- The Washington Times - Sunday, October 8, 2006

CRISFIELD, Md. — It’s quiet in Patty Ward’s antiques shop across from Crisfield’s city dock. The summer tourist season is over, most of the crab and oyster processing houses have shut down, and there’s not much life in the self-proclaimed seafood capital of the world.

So more business would be nice at the Weathered Porch antiques store. But Mrs. Ward, who also lives in Crisfield, isn’t sold on a proposed car ferry between her hometown and Reedville, Va. What would it cost? What if people drove off the ferry and right out of town, not stopping at local shops and restaurants? How would sleepy Crisfield change?

“If it’s just going to be a pass-through, it’s not an advantage,” Mrs. Ward said of the ferry, which has been discussed for more than 80 years.

After years of study, the Virginia-Maryland ferry is still more of an idea than a proposal. The number of boats, possible ridership and how much the ferry would cost have yet to be determined. Another feasibility study was completed in August, then officials in Crisfield and Northumberland County, Va., expressed doubts about who would pay for the ferry.

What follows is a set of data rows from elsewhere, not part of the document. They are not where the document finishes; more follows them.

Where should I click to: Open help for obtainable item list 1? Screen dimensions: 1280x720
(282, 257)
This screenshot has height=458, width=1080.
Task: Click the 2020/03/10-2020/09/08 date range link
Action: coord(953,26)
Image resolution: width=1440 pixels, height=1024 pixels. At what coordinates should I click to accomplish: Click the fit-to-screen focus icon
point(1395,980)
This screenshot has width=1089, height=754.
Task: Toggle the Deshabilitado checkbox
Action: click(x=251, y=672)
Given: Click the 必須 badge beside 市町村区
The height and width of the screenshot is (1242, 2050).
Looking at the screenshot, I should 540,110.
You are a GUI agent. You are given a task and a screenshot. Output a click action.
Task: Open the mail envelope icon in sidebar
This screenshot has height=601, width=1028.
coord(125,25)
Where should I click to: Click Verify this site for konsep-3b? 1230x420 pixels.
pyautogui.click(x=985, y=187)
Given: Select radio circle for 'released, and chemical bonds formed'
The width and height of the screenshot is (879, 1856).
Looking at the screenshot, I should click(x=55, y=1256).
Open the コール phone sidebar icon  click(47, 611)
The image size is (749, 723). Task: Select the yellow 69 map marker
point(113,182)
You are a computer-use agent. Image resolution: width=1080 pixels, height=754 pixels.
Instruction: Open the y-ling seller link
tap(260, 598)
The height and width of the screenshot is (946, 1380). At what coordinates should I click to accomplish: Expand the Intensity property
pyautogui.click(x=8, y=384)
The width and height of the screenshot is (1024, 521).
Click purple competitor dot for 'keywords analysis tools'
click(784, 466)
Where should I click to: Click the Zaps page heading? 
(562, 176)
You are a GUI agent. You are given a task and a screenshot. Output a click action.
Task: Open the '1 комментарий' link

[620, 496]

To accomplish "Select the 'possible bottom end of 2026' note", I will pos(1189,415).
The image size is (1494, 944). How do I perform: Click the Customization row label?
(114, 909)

In Crisfield, opinions are mixed. Some fear a ferry would bring traffic jams. Others say the city’s survival hinges on it, now that the seafood industry has mostly withered away. Only one seafood processor remains on the waterfront, surrounded by condominiums where once crab pickers worked the docks.

“The only thing it can do is bring us more business,” said Diane McGonigle, co-owner of Sidestreet Seafood restaurant. Business this year is down 20 percent, and a lone couple occupied the bar on a recent day. “I think it’s a good idea.”

The restaurant’s other owner, Sam Lambrou, is more blunt about how badly he thinks Crisfield needs a ferry.

“You can’t even get a cup of coffee after 5.” he said. “It’s pretty much a dead town.”

Not all are convinced the ferry is a good idea. At a town planning meeting to discuss yet another ferry proposal, Mayor Percy Purnell questioned businessmen who pitched the ferry.

“I got concerns, guys,” he told the ferry committee after he was asked to lend the town’s name to an environmental study. Mr. Purnell said just days before that Northumberland County officials voted to reject investing in the ferry.

He also said Crisfield’s entire budget is $3 million a year.

Growth is no small worry for Mr. Purnell. He was elected in June, over a 16-year incumbent, largely because of voter unrest about future waterfront development.

Members of the town council were concerned, too. The ferry would stop on an abandoned dock behind a shuttered seafood processor, now fenced off and rusting. It’s not clear how much the city would have to pay for the ferry and a new terminal.

“I need to have a lot more information than I have,” Councilman Kimberly Lawson said.

Similar fears arose in Northumberland County, where county officials voted Sept. 14 not to commit more local taxes to a ferry, said county Administrator Kenneth Eades.